Adding blades isn’t innovation; it’s a business model. Each redesign locks you into a proprietary system that keeps you buying new cartridges instead of using a tool built to last.

What is the best alternative to cartridge razors?

For many men, switching from cartridges means trying a traditional safety razor. However, that comes with having to practice shaving at specific angles and pressure, or else you end up with nicks and cuts.

It’s a solid option — one blade, less plastic waste, and a lower long-term cost. But if you want to find a solution that cuts as well as a safety razor, but has a similar easy learning curve as shusing a cartridge, then the Henson razor stands apart.

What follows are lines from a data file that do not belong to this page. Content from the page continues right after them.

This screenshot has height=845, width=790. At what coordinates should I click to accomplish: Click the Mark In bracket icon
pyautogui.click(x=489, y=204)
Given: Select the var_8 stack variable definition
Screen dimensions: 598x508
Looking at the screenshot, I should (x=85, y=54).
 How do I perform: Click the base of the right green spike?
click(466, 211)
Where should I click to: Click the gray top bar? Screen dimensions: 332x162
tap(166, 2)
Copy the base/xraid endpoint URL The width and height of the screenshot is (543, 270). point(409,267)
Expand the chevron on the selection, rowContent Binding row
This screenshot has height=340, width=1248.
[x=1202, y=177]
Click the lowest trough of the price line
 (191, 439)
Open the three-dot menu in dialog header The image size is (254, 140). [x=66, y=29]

Coming from an aerospace engineering background, the team behind Henson makes their razors with extreme tolerances not seen anywhere else in the industry. It’s like CNC machining a spacecraft part that’s meant to last for years on Mars, instead of stamping a plastic toy. That means every razor comes out exactly the same, so the blade sits precisely in a specified range that’s thinner than a human hair.

The punchline is that you don’t have to think about angles, pressure, or technique — the razor does the precision work for you. So, you get the benefits of a safety razor, without the learning curve.

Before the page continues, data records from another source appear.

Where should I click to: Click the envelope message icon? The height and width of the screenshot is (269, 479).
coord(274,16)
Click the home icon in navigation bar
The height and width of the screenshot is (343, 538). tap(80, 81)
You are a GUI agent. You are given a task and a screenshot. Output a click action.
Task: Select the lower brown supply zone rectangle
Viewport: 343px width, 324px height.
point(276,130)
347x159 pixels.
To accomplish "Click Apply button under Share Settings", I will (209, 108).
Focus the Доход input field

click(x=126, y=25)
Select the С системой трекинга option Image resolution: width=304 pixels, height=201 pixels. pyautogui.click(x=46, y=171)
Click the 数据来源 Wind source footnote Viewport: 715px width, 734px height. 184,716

How To Ditch Your Cartridge Razor and Save Thousands
ABOVE: A Henson razor, disassembled.

How much money do you actually save with a Henson Razor

Let’s break it down.

A standard cartridge razor might cost about $15 for the handle, and the refill packs typically run $8 to $13 each. Most people go through one pack every month, which adds up to somewhere between $60 and $150 a year.

Stretch that over five years, and you’ve spent thousands of dollars on plastic and packaging designed to be tossed out.

The Henson Razor flips that equation. The handle is a single, lasting purchase — machined from solid aluminum or titanium — and the blades cost only around ten cents apiece. Even if you change the blade every week, your annual cost is between $4-$5.

After five years, the difference speaks for itself: thousands of dollars on cartridges vs ~$100 total for a Henson setup, razor included. It’s not just a cheaper way to shave — it’s a permanent end to refill spending. You buy it once, and the savings compound every month.

Does the Henson actually reduce razor burn?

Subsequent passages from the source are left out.